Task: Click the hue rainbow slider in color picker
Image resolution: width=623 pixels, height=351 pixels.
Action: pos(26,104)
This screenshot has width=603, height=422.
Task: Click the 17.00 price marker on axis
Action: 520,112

────────────────────

Required action - The listing above is to be reproduced without a single change.

Result -
Task: Click the hue rainbow slider in color picker
Image resolution: width=623 pixels, height=351 pixels.
Action: pos(26,104)
This screenshot has width=603, height=422.
Task: Click the 17.00 price marker on axis
Action: 520,112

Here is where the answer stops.